▶ Directive:
Rewrite every line of the records from the one containing "Click the Find in Files folder icon" down to the end of the records, including both ends and the requests. Multiply each coordinate in the answers by 1.45 and round to whole numbers with halves rounded up, leaving the requests and their format samples unchanged and omitting the pictures.

▶ Data lines:
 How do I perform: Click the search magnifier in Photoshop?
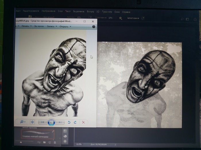point(182,19)
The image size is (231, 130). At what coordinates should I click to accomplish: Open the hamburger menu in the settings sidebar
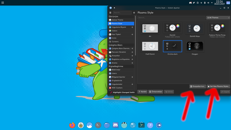click(x=110, y=13)
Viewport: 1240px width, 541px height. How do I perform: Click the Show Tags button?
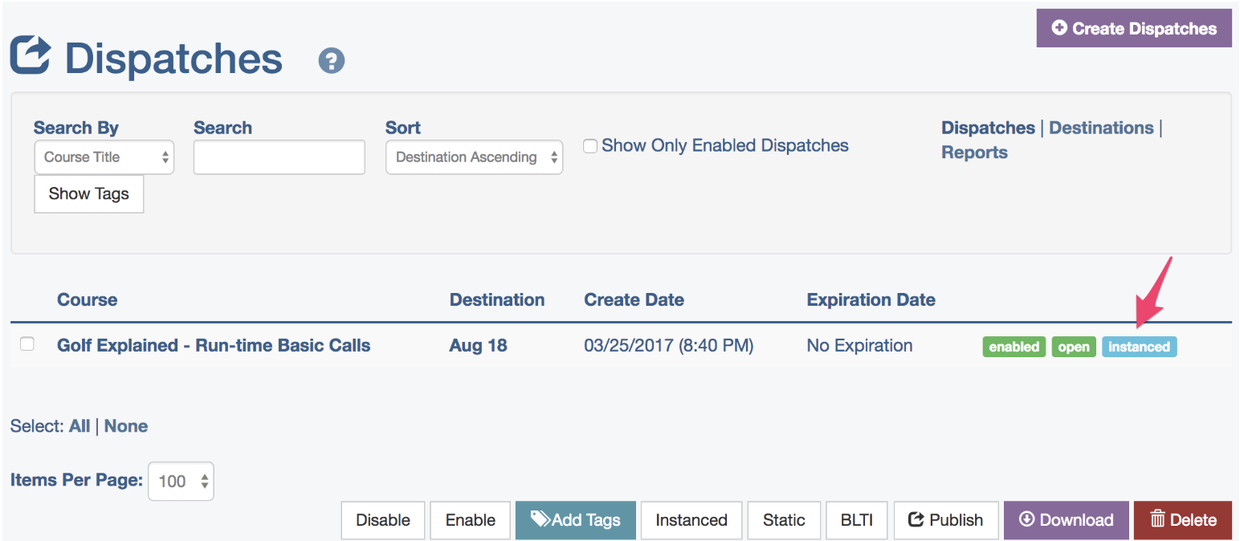(x=89, y=193)
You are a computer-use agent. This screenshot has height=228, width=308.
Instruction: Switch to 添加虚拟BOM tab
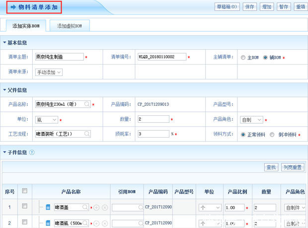pos(70,26)
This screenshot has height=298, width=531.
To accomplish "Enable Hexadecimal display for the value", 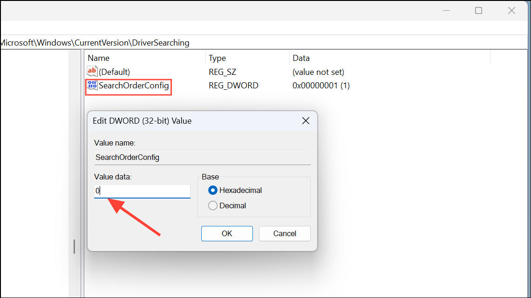I will (x=213, y=190).
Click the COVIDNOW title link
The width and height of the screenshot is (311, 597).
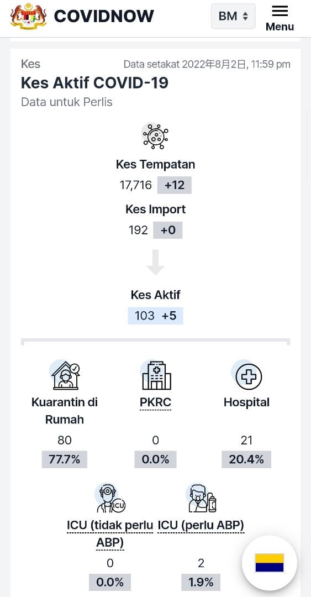pos(104,16)
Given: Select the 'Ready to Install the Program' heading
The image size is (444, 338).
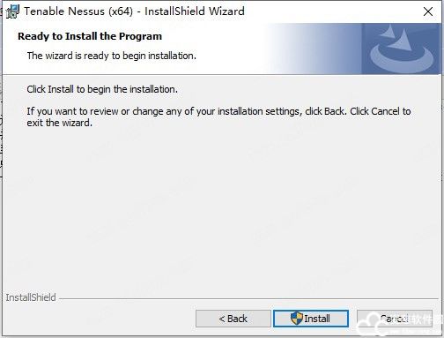Looking at the screenshot, I should pos(90,36).
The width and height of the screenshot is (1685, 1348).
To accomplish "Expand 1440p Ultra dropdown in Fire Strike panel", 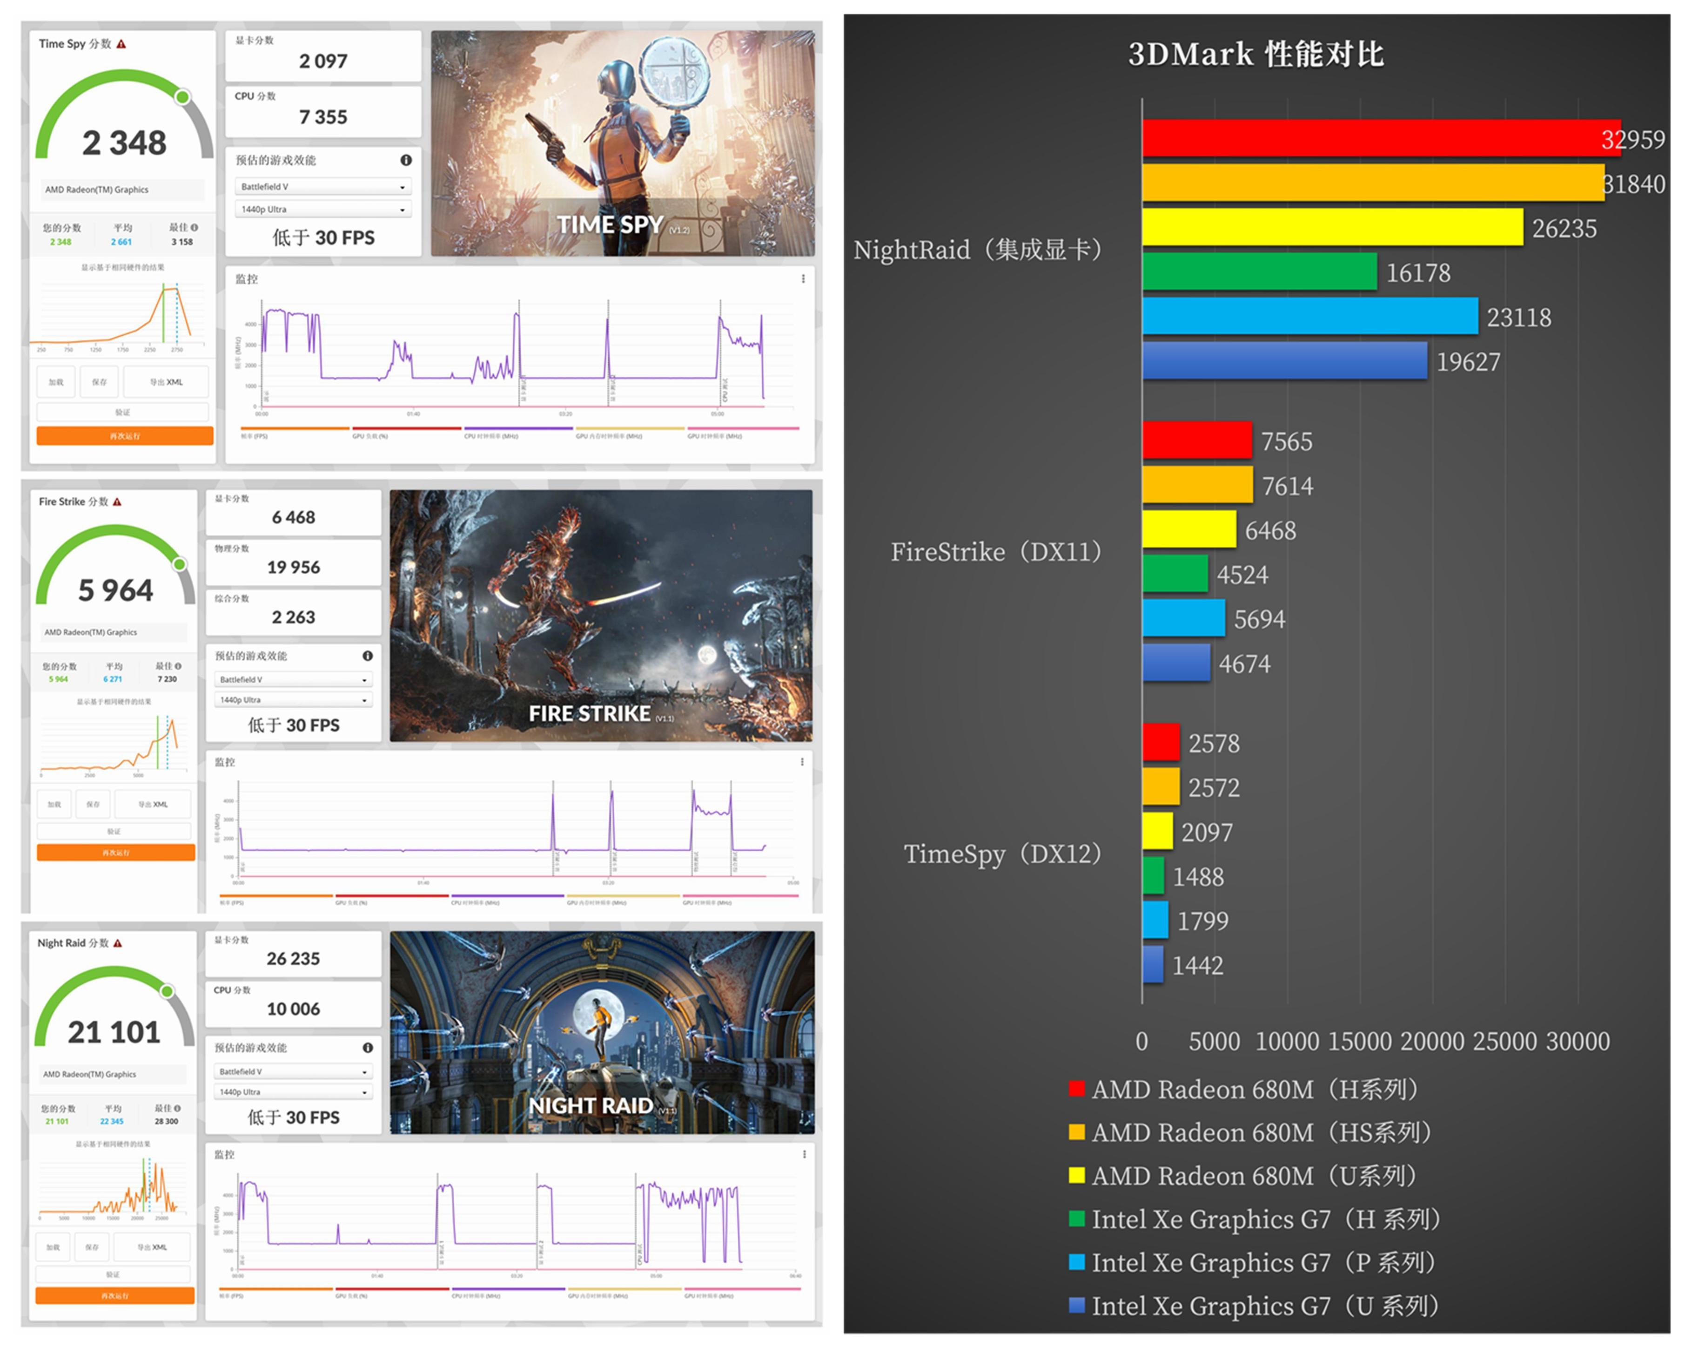I will tap(293, 701).
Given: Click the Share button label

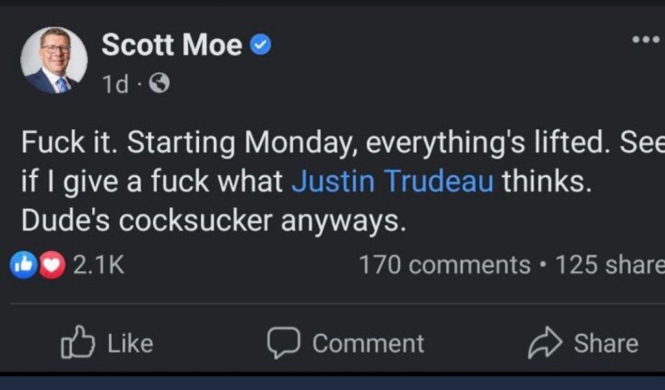Looking at the screenshot, I should (605, 343).
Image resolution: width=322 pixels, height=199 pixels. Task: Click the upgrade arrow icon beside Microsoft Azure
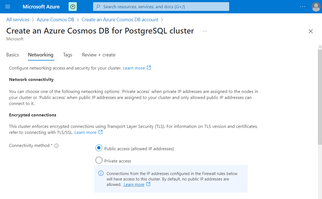[x=73, y=7]
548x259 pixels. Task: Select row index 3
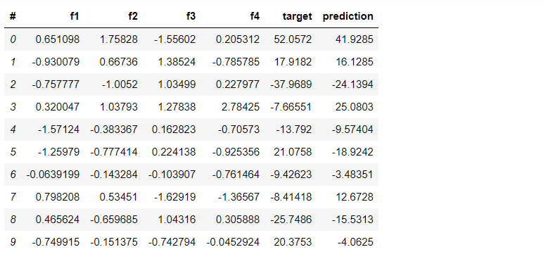pos(13,107)
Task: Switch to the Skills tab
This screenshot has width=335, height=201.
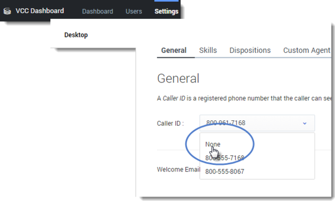Action: (x=208, y=51)

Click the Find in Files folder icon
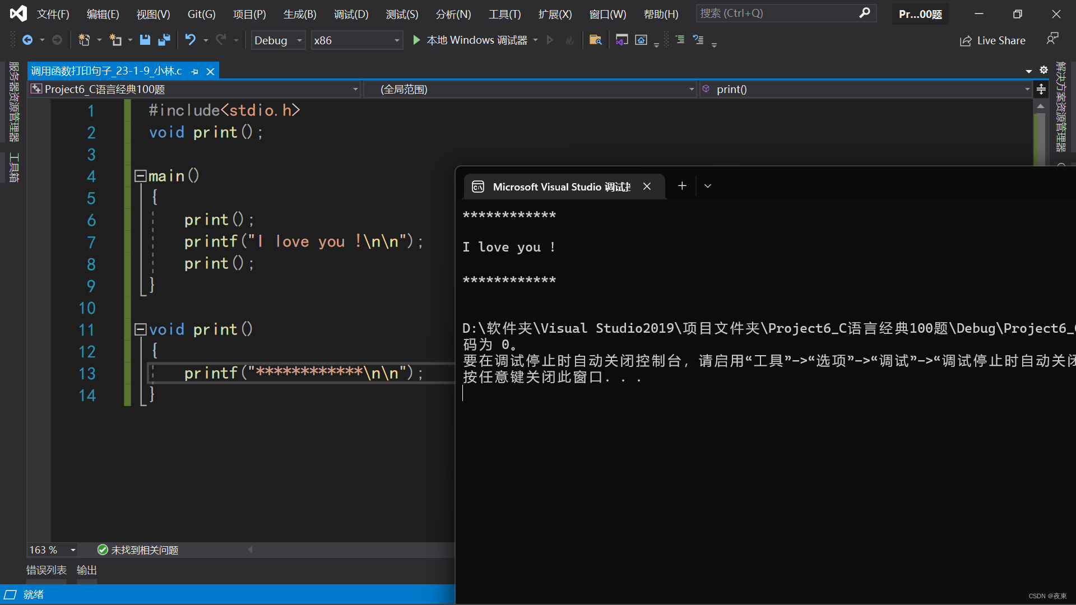[x=595, y=40]
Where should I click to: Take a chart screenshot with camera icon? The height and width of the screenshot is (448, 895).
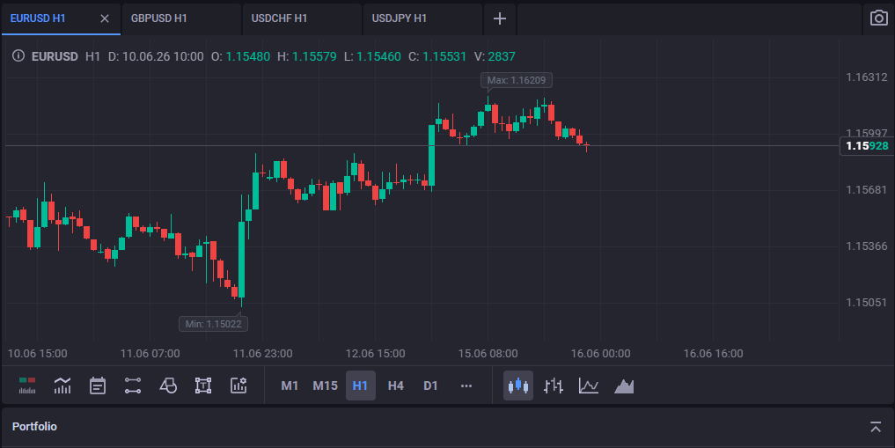[x=878, y=18]
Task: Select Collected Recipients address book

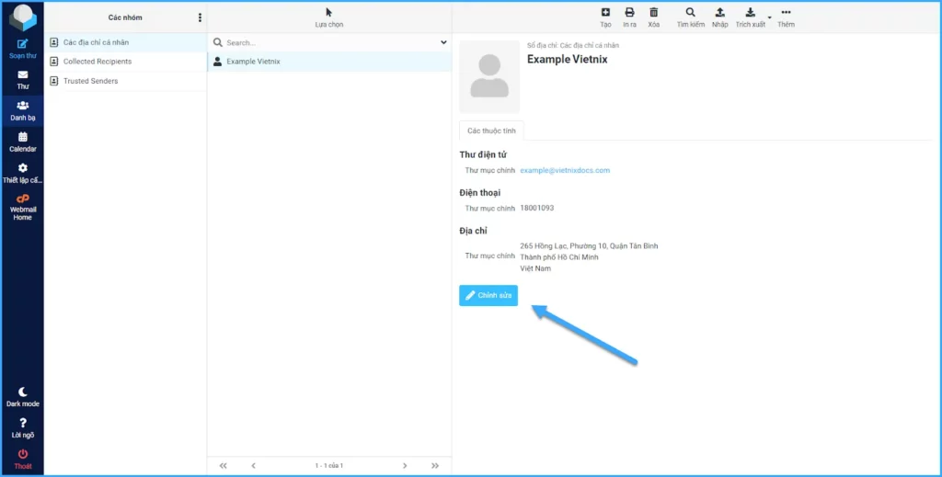Action: tap(97, 62)
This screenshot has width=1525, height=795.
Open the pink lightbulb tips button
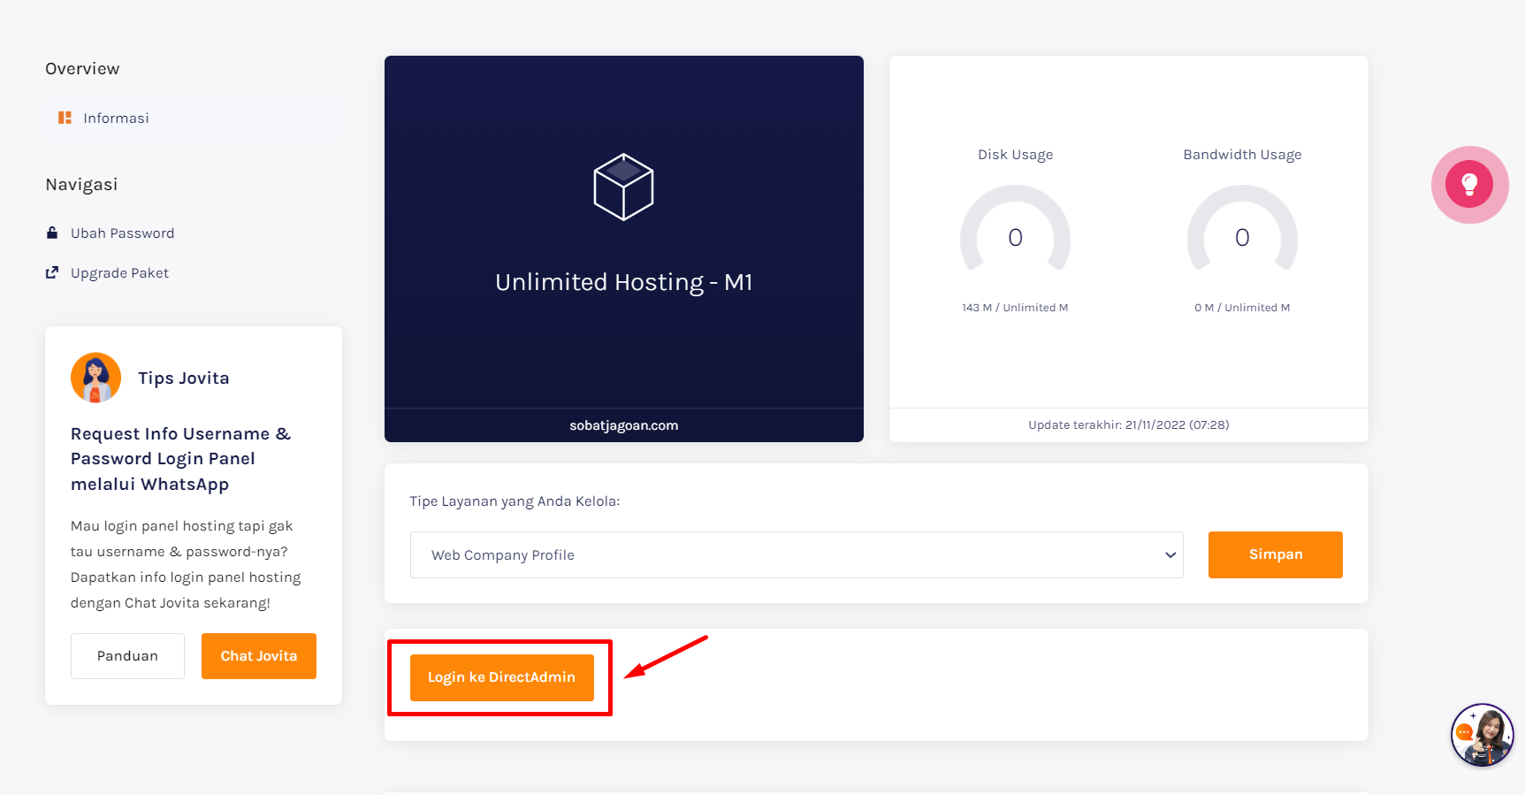tap(1469, 184)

▶ Solved exercise:
Click the Find in Files folder icon
[x=863, y=58]
Where should I click to: Take a chart screenshot with camera icon? The height and width of the screenshot is (448, 895).
[x=1273, y=26]
Task: Select Collected Recipients address book

Action: tap(141, 90)
This screenshot has width=1525, height=795.
Open the pink lightbulb tips button
tap(2130, 267)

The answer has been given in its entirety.